#### [FRAGMENTO DEL TEXTO]
▶
Surge el tema al socaire de un libro que está en todas o casi todas las conversaciones, dictado por la hija del general Franco. Aún no lo he leído y por deducible rebufo de su actualidad, quizás pueda aportar algo en torno a la personalidad del dictador, con sitio en la historia, que cada vez será más lacónico. El auténtico perfil de una figura relevante no se encuentra en los manipulados archivos, sino en las referencias de quienes la conocieron y trataron con cierta intimidad. Personalmente, creo que la mayoría de los ciudadanos, pasada la Guerra Civil y los duros años que la siguieron, se preocupaban más de la Liga de fútbol, de su trabajo y de las vacaciones en Levante que de quien salía en todos los Nodos haciendo casi siempre lo mismo. La política y sus consecuencias están pasadas de rosca y nada ni nadie vuelve atrás. Sin cuentas pendientes, vaya por delante que le tuve gran animadversión: primero, mi inicial fascinación juvenil por la figura de José Antonio Primo de Rivera, su vida y muerte. Algunos pensamos que no hizo lo suficiente para salvarle. Ulteriormente, desempeñando el oficio de periodista, desde una posición especial (la creación del semanario El Caso y otros), disfruté de un observatorio independiente. Padecí, como cada quisque, las arbitrariedades de la censura, inherentes a la situación y el omnímodo poder que duraba demasiado.

El dictador era un chismoso, ávido de conocer intimidades de la gente de su entorno

En dos ocasiones intenté ver a Franco. La primera, a raíz de dos viajes que realicé circunvalando el Mediterráneo en los buques autárquicos de una naviera bilbaína. Era la ocasión inicial, desde Lepanto, para que barcos mercantes españoles tocaran en aquellos puertos orientales. Fue el año 1947, vísperas del acabamiento de los protectorados europeos y la ocasión de que me castigaran con la prohibición de escribir, durante un año, por un artículo en Abc que dejaba en ridículo al ministro secretario, José Luis Arrese.

Arropado por los consignatarios de la naviera (NEASA, ya desaparecida), me creí un Lawrence de Arabia en rústica y entreví las enormes posibilidades de aquellos países que iban a emerger de un momento a otro. Eran clientes nuevos para una España aún estigmatizada por las potencias vencedoras e inédita para las emergentes naciones. El fervor patriótico y una injustificada soberbia se sobrepusieron a la antipatía y solicité una audiencia para pormenorizar el resultado de mis descubrimientos. No apuesten nada; ni la concedió, ni siquiera acusaron recibo de la solicitud. Semanas después concluía el castigo, me reincorporé al oficio y luego inventé, por casualidad, El Caso y lo que más tarde vino.
◀
#### [INSTRUCCIÓN ESCRITA 1]
Según el fragmento sobre Franco, ¿durante cuánto tiempo se prohibió escribir a quien lo narra tras el artículo publicado en Abc?
#### [INSTRUCCIÓN ESCRITA 2]
Continúa el fragmento sobre Franco a partir del punto en que termina.

#### [MATERIAL PROPORCIONADO]
▶
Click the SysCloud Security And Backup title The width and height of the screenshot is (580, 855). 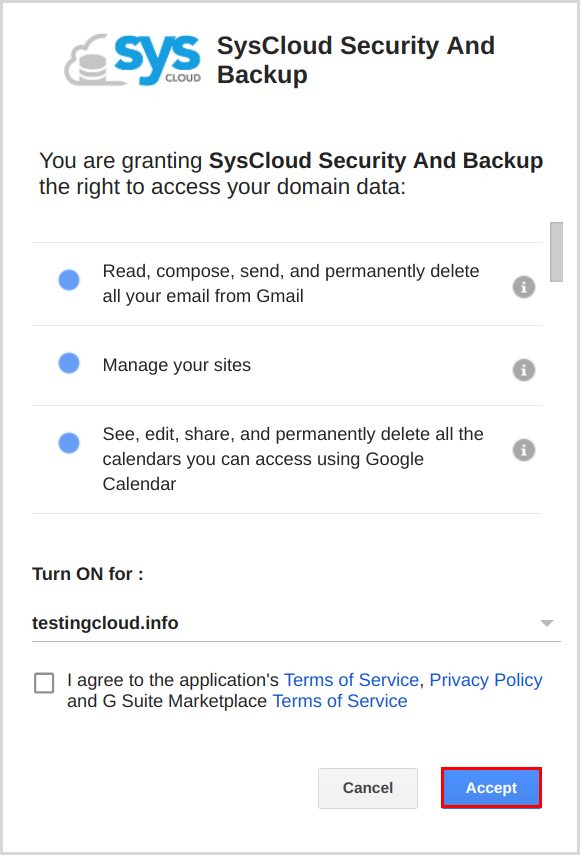point(356,60)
◀
#### [RESPUESTA ESCRITA 1]
Durante un año.

#### [RESPUESTA ESCRITA 2]
La segunda intentona, muchos años más tarde, sabedor de que el inaccesible sátrapa podía ser abordado en sólo dos circunstancias: cuando navegaba en el Azor, desechada, o durante una cacería. Aunque no soy tirador, era invitado con frecuencia a estas partidas cinegéticas, en parte porque no disputaba puesto alguno en el sorteo. Supe que mi amigo de la niñez, Alfonso Fierro, ofrecía unos ojeos, a los que estaba invitado Franco. Le pedí que me convidara, asegurándole un discreto y respetuoso comportamiento, pero dos días después me comunica que, enviadas las listas de participantes al palacio de El Pardo, por razones de seguridad, no era posible enmendarlas. Creo que fue la última vez que Franco disparó una escopeta. La idea me la había dado el abogado y opositor Villar Arregui, que había solicitado el mismo favor de otro de mis mejores amigos, el marqués de Paúl, y lo consiguió, en la finca Los Llanos, de Albacete.

Parece claro que Franco no necesitaba hacer amigos, por ser lo que era: un militar de alta graduación que vivía en un palacio -igual que tantos otros capitanes generales- y que en vez de mandar una división, lo hacía en un país entero. Desaparecida la mayor parte de los testigos, no constituye indiscreción reproducir alguna anécdota representativa y original, ya que, en estas actividades rara vez le acompañaba su esposa, ni su hija, perdigoneada por Fraga, y el yerno, mediano tirador.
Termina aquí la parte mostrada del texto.